### [EXERCISE BRIEF]
Copy the records below word for word, starting at the line that contains "Screen dimensions: 541x534" and continuing to the end of the records. Leave the pictures out of your copy.

### [INPUT MATERIAL]
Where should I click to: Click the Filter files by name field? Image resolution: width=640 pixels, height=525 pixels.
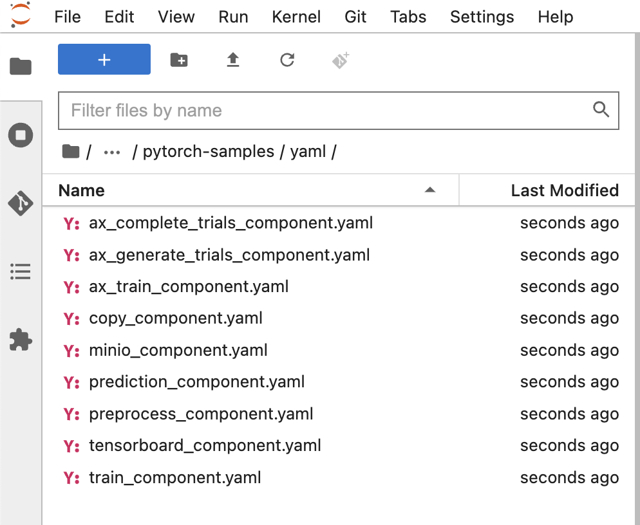click(328, 111)
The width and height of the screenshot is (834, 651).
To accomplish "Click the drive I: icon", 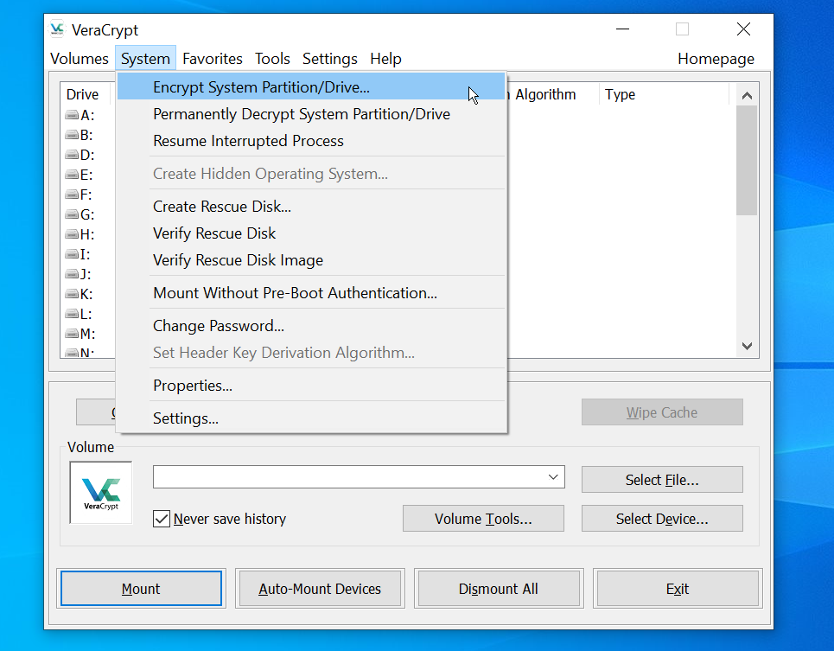I will (72, 254).
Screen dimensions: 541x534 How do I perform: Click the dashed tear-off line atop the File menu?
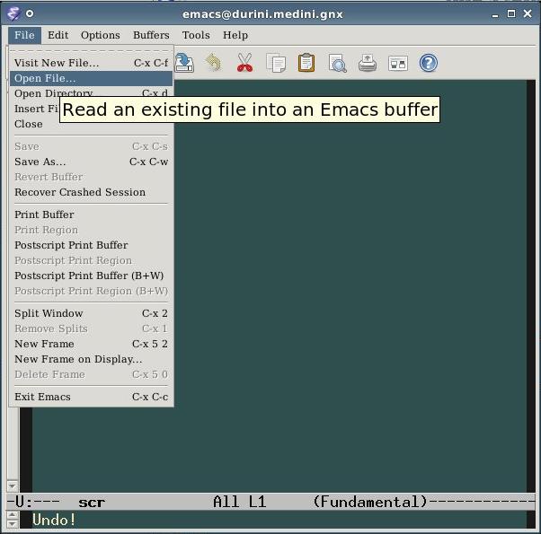[91, 50]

### [RESULT FOR THIS TASK]
Screen dimensions: 541x534 How do I perform: Click the dashed tear-off line atop the File menu?
[91, 50]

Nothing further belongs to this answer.